_Assignment_: Below are records to give again exactly; omit each image they contain.

· · · · ·

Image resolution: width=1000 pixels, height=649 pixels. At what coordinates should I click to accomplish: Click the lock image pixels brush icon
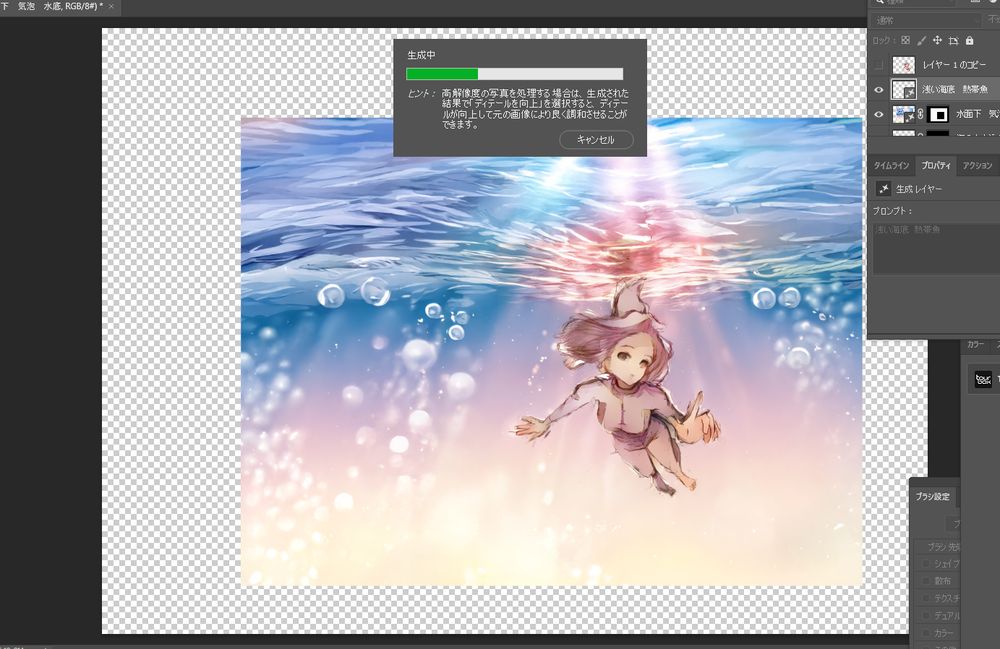click(921, 40)
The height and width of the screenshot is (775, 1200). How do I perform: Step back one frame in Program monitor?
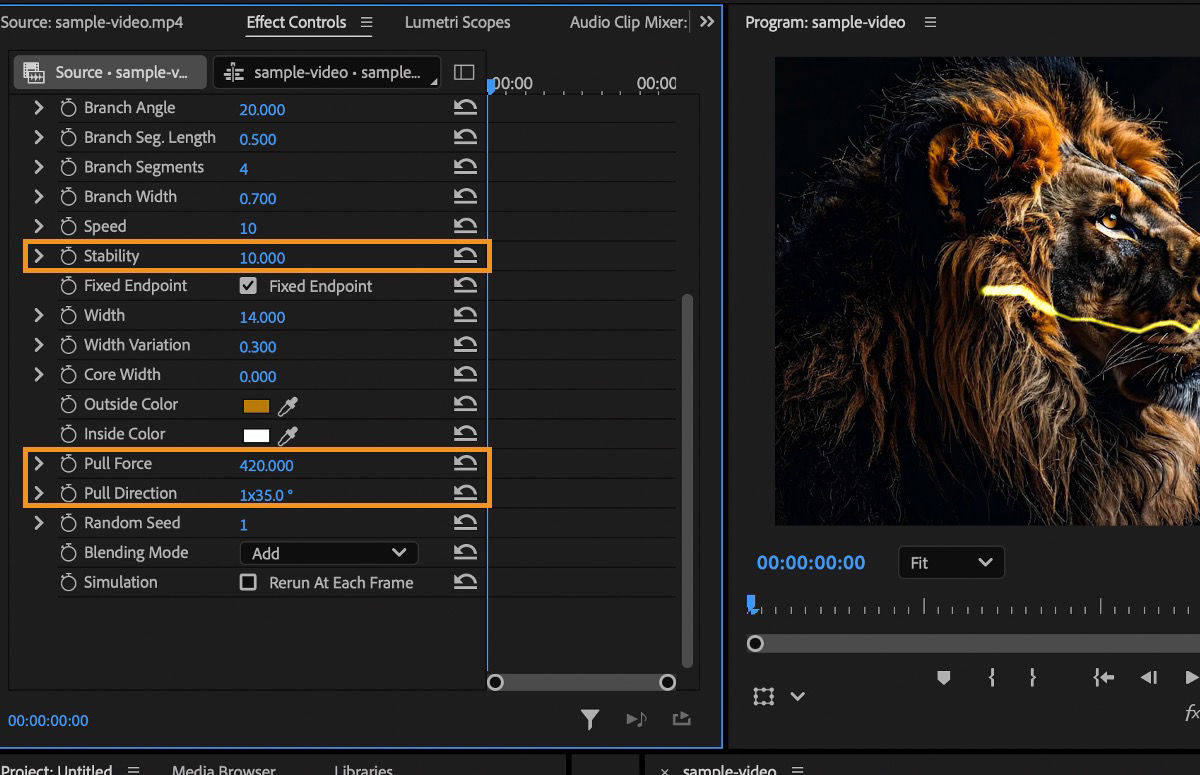(1148, 677)
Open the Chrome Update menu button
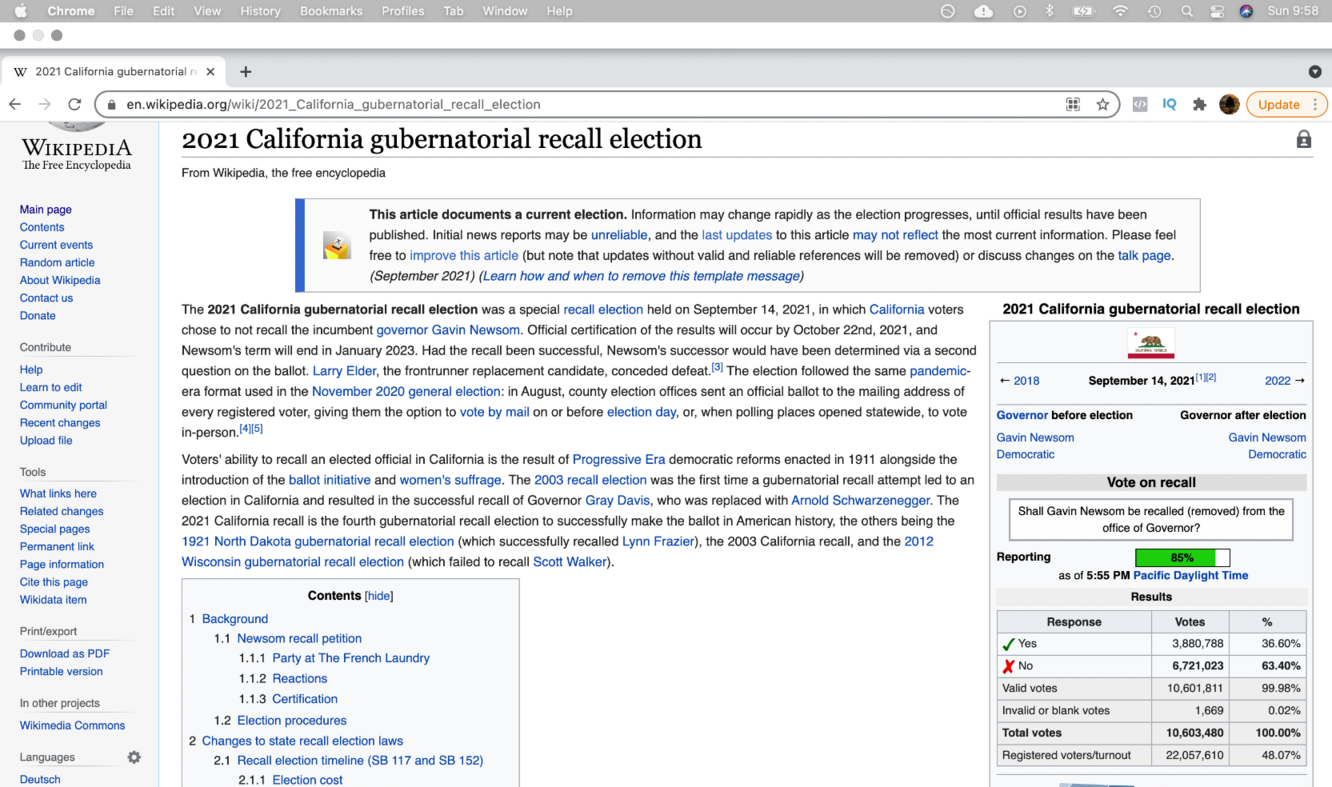The width and height of the screenshot is (1332, 787). (x=1286, y=104)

· · · · ·

_Solution below_:
Image resolution: width=1000 pixels, height=649 pixels. At what coordinates should I click to accomplish: Click the lock image pixels brush icon
click(921, 40)
The height and width of the screenshot is (775, 1200). How do I perform: Step back one frame in Program monitor?
(1148, 677)
Open the Chrome Update menu button
The width and height of the screenshot is (1332, 787). (x=1286, y=104)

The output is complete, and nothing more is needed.